Newly published comments made by Vice Premier Li Keqiang last December outline China’s energy policy priorities, and appear to confirm the introduction of new pollution taxes as part of the country’s 12th Five Year Plan. From AlertNet:
“It will be very difficult to fundamentally alter our country’s energy supply structure which is based on coal consumption,” Li said, noting that coal provided about 70 percent of China’s energy needs.
“If we rely on the international market to satisfy our energy supplies, there are big risks and also big costs,” said Li.
“To ensure such large energy needs, we must both increase investment in energy development and also ensure the security of international and domestic energy supply routes, and that requires a major foreign policy effort. Therefore, energy-saving must always be a priority.”
Li, who has an economics degree, did not give specifics about policies Beijing may take up to meet its energy conservation and pollution-cutting goals. But he said the government should focus on developing policies to ensure that “polluters pay”.
“Establish an effective system of incentives and constraints so that law-abiding businesses gain economically and law-breaking businesses pay a heavy price,” he said.
China would “accelerate resource fee and taxation reforms”, he added.
Recent coverage in The Guardian of the forthcoming Five Year Plan’s environmental components included details of a proposed pollution tax scheme.

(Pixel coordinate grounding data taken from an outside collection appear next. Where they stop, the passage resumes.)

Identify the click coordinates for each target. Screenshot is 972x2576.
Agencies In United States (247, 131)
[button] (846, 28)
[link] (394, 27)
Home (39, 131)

The environmental tax – which will levy fees according to discharges of sulphur dioxide, sewage and other contaminants – is intended as a disincentive for polluting industries, many of which have flocked to China to take advantage of low costs and weak regulations. Officials and academics have been studying the options for several years, but government advisers have told the Guardian the policy is certain to be adopted.
“The environment tax is going to happen. This is evident in the proposals for the next five year plan,” said Ma Zhong, director of the School of Environment and National Resources at Renmin University in Beijing. “It is likely to be levied nationwide, but there is also a possibility that it will initially be introduced in selected regions.” …
Carbon dioxide, a key concern given China’s status as the world’s biggest greenhouse gas emitter, may be included in the system at a later stage, though the issue is being debated. “Some want to put them together, but I think a carbon tax should be different and at a higher level and from the environmental tax,” said Zhang.
The coverage also included reactions to the proposals from several prominent environmental organisations:
“We are expecting to see a truly green five-year plan, which for the first time will contain really detailed measures and teeth in it,” said Yang Ailun of Greenpeace. “The next five years will be the defining moment for China’s environmental movement. There will be more disasters and more of a struggle to impose tougher regulations. Local interests groups have grown quite strong. They won’t accept change quietly.” …
Ma Jun, of the Institute for Public and Environmental Affairs, said the government would take a big step forward if it set absolute limits on pollutants and resource consumption, rather than the incremental, economy-linked targets seen until now.
“This is the first major effort to translate words into actions. Before the government set targets and talked of improvement, but this is the first really major effort to integrate that into an economic plan. They should get credit for that,” said Ma … “[But] I don’t consider this a turning point … We haven’t seen air and water really get clean yet. The measures under discussion are not sufficient at all. ” …
“I’m hopeful about the next five-year plan,” said Li Bo of Friends of Nature. “The government is prepared to go further than before. But we should do more. Until now, low carbon concepts have been introduced only for industry. In the future, I hope those ideas can be adopted in the community so we see a change in lifestyles.”
Institutional obstacles to the plan’s successful implementation remain, with loopholes and lax supervision threatening to undermine enforcement of new policies. Some of these problems were discussed in a recent China Dialogue post by Tang Hao.